> What to produce
Copy the rows below word for word, beginning with the row that contains "The width and height of the screenshot is (467, 396)." and continuing through the last row, with both ends included. Leave the pictures out of your answer.

> Data in this exercise
★ ★ ★ ★

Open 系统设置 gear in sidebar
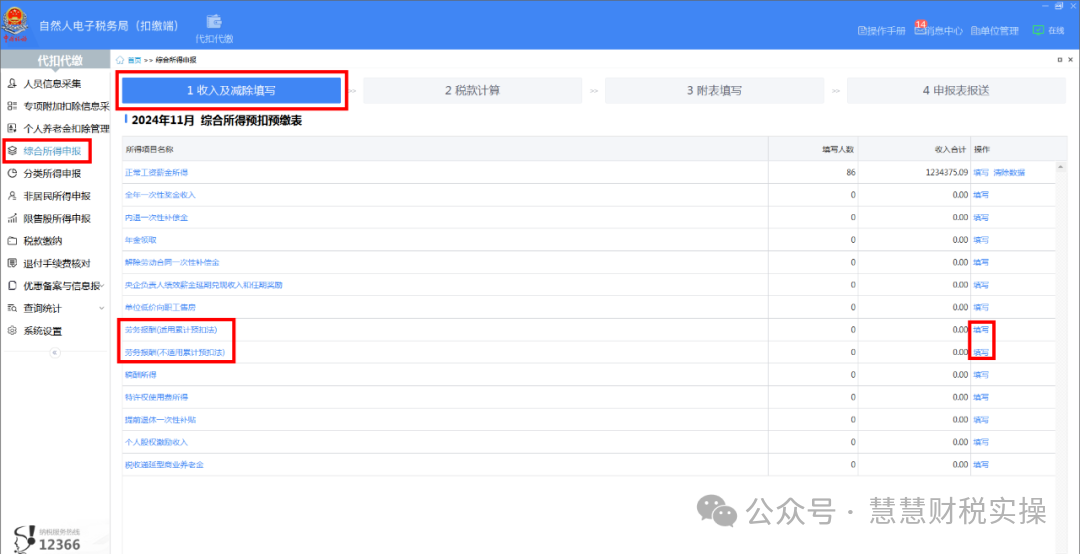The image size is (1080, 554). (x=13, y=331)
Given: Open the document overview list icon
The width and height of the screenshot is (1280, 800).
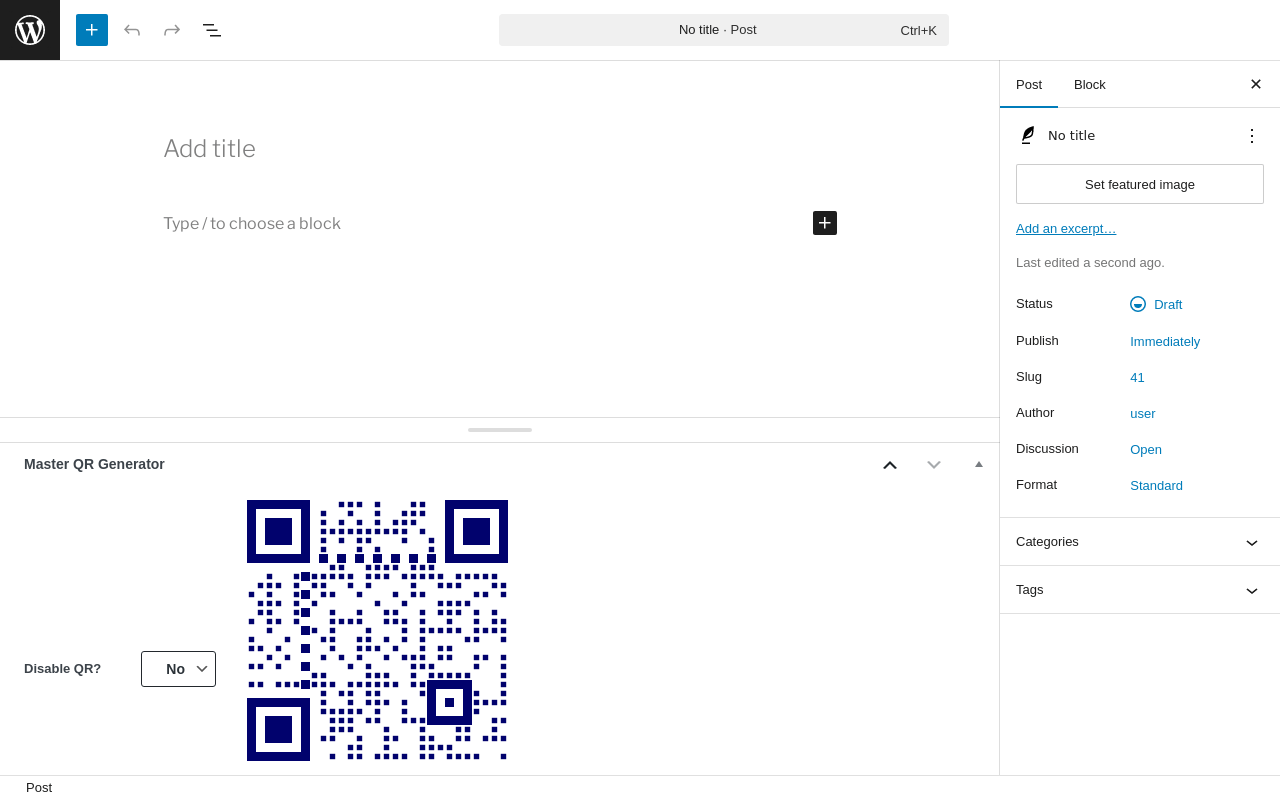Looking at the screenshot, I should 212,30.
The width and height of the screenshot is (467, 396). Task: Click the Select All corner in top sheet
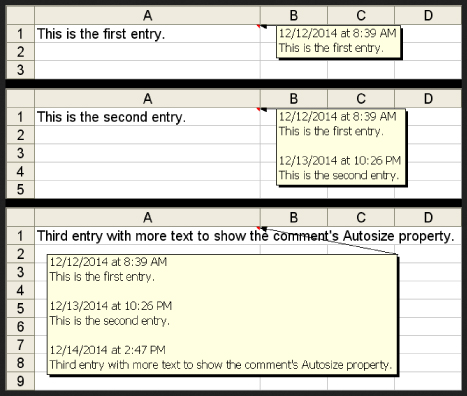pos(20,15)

★ ★ ★ ★

> Task solution
The width and height of the screenshot is (467, 396). Task: Click the Select All corner in top sheet
pos(20,15)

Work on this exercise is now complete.